In preparing this novel, I had to venture back into old territory. It's not just that I had to fit in with Ender's Game (where that was even possible). This story also had to fit in with every casual decision I made in Ender's Shadow, Shadow of the Hegemon, Shadow Puppets, Shadow of the Giant, Speaker for the Dead, Xenocide, and Children of the Mind, not to mention all the short stories.
There was no way I had the time or the inclination to reread all those books. It would just depress me to notice all the things in all those books that now, being a better or at least more experienced writer, I would like to change.
Fortunately, I had the aid of people who have read my fiction more carefully and more recently than I have.
First and foremost, Jake Black recently wrote The Ender's Game Companion, in which he deals with every event, character, location, and situation in all the Ender novels and stories. He was a consultant on this book (as he is on the Marvel Comics adaptation of Ender's Game) and vetted everything.

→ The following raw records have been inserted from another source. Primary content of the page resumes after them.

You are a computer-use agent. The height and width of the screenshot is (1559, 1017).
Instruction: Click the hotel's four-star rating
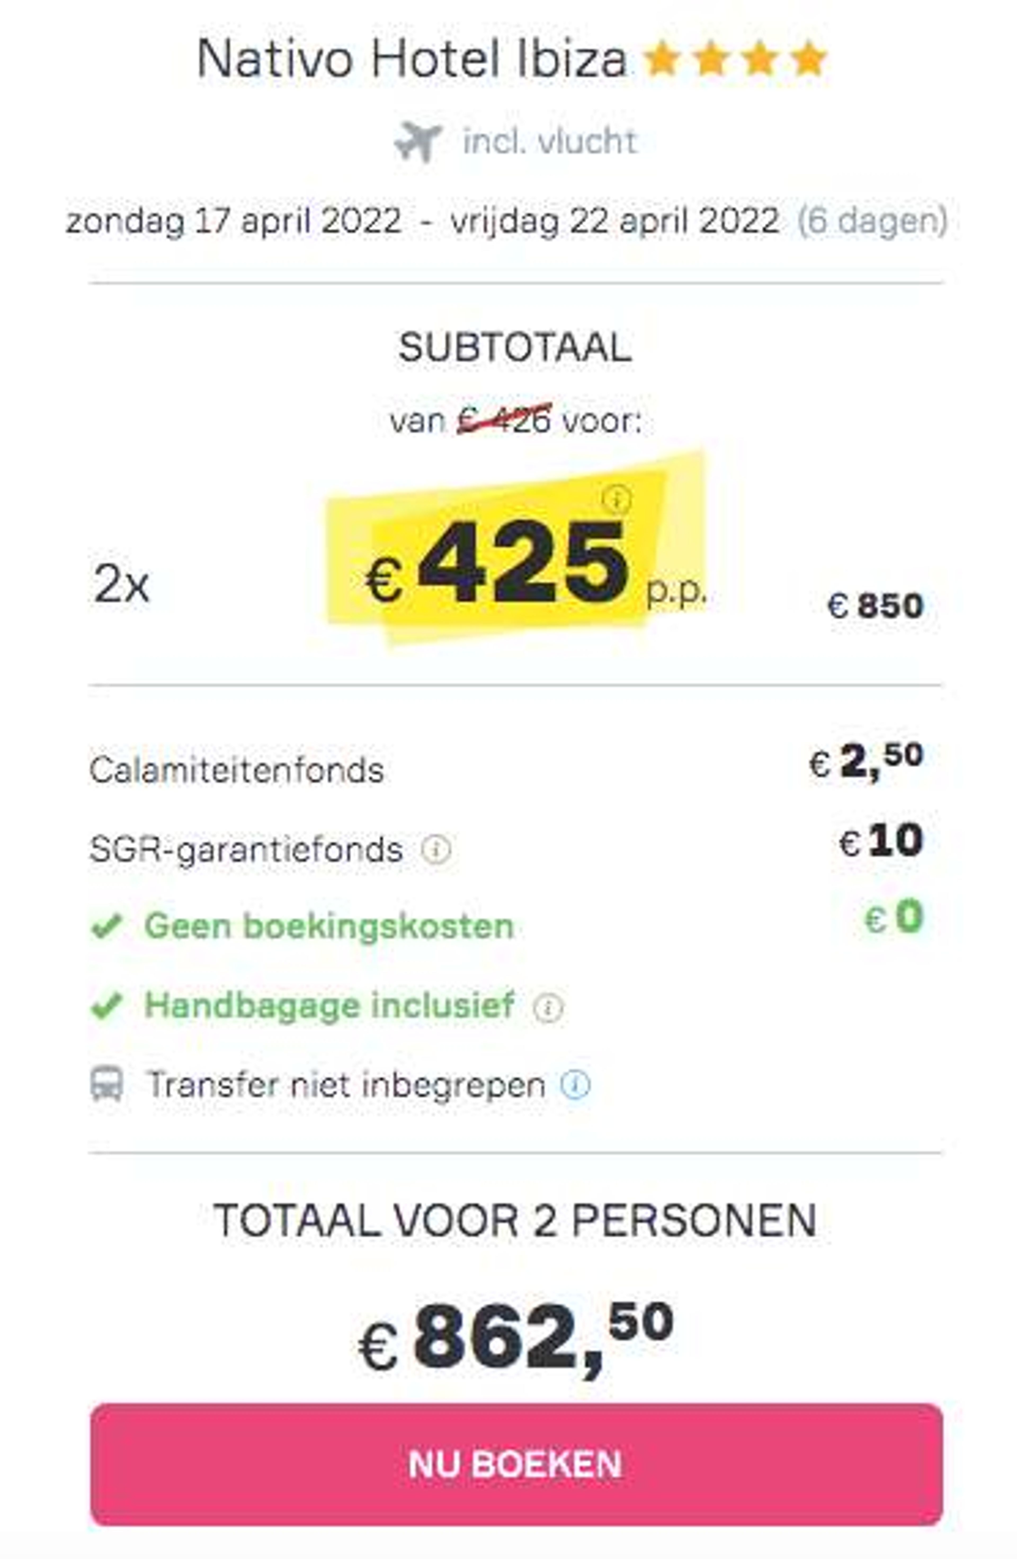pyautogui.click(x=735, y=60)
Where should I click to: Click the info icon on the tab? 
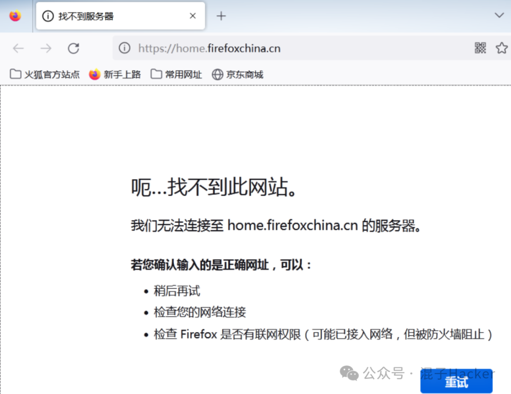pos(48,16)
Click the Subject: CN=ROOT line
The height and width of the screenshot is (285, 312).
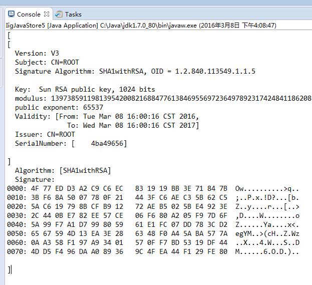click(47, 62)
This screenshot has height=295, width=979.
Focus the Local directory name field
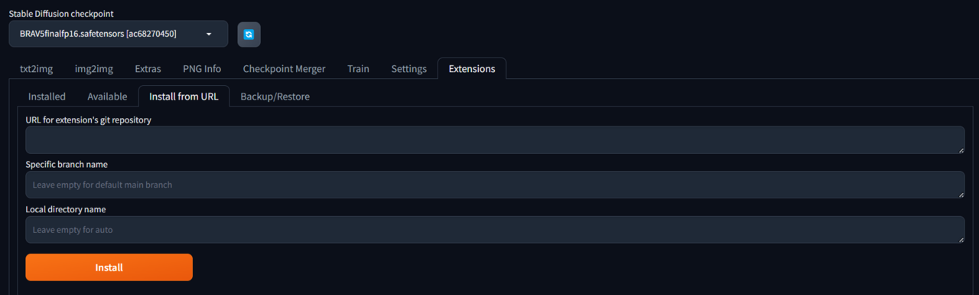point(495,229)

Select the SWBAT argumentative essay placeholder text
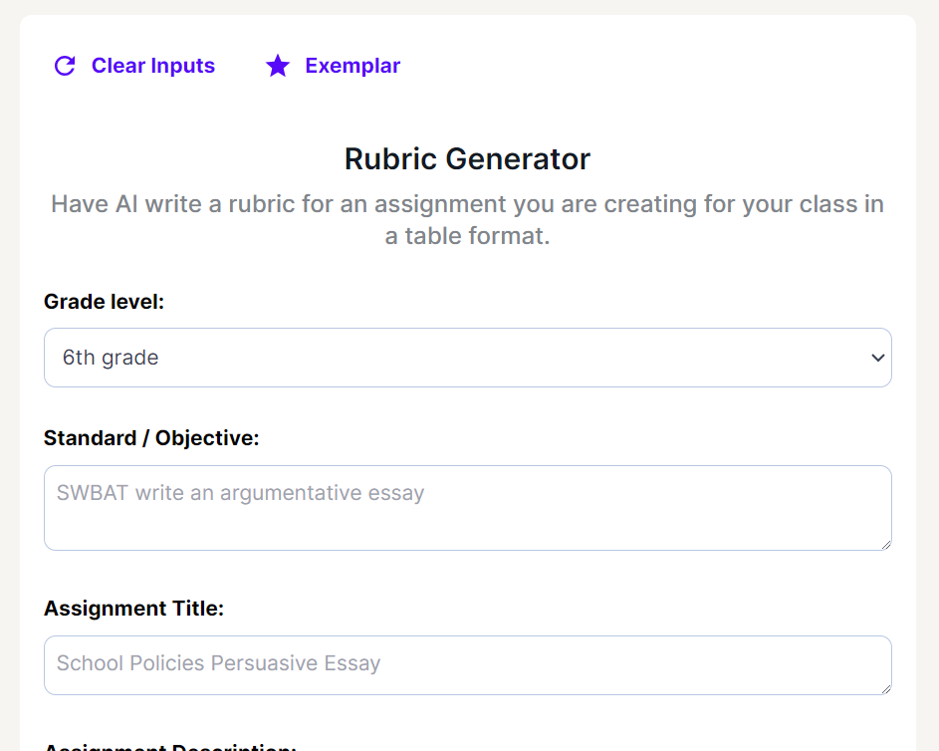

And in preparing his book, he also had the help of Ami Chopine, a writer in her own right, who also has been the mother superior and/or nanny of PhiloticWeb.Net, and Andy Wahr (alias "Hobbes" on my website at Hatrack.com), who also helped me directly by answering many questions I had in preparing to write this book. I hope I never have to write an Ender novel without their help; and in the meantime, I count them all as good friends.
I also have the benefit of a community of kind people and friends at https://www.hatrack.com, whom I exploit mercilessly as a resource. As I set out to write this novel, I had several questions I needed to have answered. If I had never addressed the issue in any of the books, I needed to know that; if I had, I needed to know what I had said so I could try not to contradict it.